IFA President John Bryan has intensified the Association’s campaign to secure 50:50 co-financing from the National Exchequer for the next Rural Development Programme, which he said is a very important part of CAP Reform. The Rural Development Programme provides vital income support for thousands of farmers in vulnerable regions and sectors and the provision of environmental goods and services by farmers.
Under the proposed EU Budget for 2014-2020, Ireland will receive an EU funding allocation for Rural Development of approximately €313m each year for seven years. The Government must now come forward to match this funding, with additional top-ups. This is necessary to draw down EU funding in full, and ensure we have a Programme in place to support farmers and the rural economy.
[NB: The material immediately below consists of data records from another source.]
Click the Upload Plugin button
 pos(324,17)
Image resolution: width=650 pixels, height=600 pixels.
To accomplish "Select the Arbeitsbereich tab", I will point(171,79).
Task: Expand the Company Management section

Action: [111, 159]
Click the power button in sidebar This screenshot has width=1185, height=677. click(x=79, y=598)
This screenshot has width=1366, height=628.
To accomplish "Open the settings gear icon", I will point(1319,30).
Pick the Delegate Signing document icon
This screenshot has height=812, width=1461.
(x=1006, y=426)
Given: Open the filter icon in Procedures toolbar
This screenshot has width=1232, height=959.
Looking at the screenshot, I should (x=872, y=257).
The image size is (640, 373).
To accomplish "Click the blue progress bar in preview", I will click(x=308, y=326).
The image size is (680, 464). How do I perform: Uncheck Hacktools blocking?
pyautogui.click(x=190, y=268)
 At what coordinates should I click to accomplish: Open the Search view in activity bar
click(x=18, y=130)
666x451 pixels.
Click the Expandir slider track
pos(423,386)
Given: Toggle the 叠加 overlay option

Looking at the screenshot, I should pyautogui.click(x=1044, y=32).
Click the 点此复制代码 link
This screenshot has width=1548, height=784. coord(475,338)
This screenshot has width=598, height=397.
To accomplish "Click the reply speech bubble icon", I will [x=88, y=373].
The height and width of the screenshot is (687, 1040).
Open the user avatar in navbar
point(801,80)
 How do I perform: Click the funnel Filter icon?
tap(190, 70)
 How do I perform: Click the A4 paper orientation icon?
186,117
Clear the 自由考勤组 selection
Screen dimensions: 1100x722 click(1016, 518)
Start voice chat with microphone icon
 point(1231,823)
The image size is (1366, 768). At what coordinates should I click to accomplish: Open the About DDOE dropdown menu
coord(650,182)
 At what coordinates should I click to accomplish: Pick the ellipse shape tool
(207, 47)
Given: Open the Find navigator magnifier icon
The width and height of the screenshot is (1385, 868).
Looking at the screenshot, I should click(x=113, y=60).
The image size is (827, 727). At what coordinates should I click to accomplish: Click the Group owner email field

John Bryan said he had met the Taoiseach Enda Kenny on the matter this week. He urged him to make it a priority for the Government and make an immediate announcement on the national support that will be provided for the Rural Development programme.
The IFA President said, “This commitment would send a positive signal to the farming community, particularly those who have been most affected by cuts in funding to farm schemes over the past six difficult national budgets. It would also allow a more informed debate to take place in relation to both Pillar I and Pillar II. This is critically important to ensure that the current debate is balanced and takes account of all aspects of the CAP.”
John Bryan said Rural Development operates as a complementary structure to the Single Farm Payment, and plays a hugely important role in the farm enterprises in certain sectors and regions. For example, under the REPS programme, 80% of participants came from the livestock and sheep sectors.
He said, “The REPS programme involved significant support for environmental works on farms which generated huge economic spin-off in the rural economy, and in particular in the West of Ireland. The Disadvantaged Areas scheme acts as a vital income support for farms operating in marginal land area, maintaining farm activity and output and contributing to rural areas which otherwise would be under serious threat”.
Commitments on funding would ensure a properly supported Disadvantaged Areas scheme would be retained, along with agri-environment programmes, including an upland scheme and funding for farmers who are restricted in Natura and SAC areas. For young farmers, installation aid could be reintroduced, providing an important funding support as they commence their careers.
Other innovative measures such as discussion and producer groups and measures for on-farm investment could be supported, leading to an improvement in the overall productivity and efficiency of farm enterprises. These on-farm investments would contribute to the targets for expansion set out under Food Harvest 2020.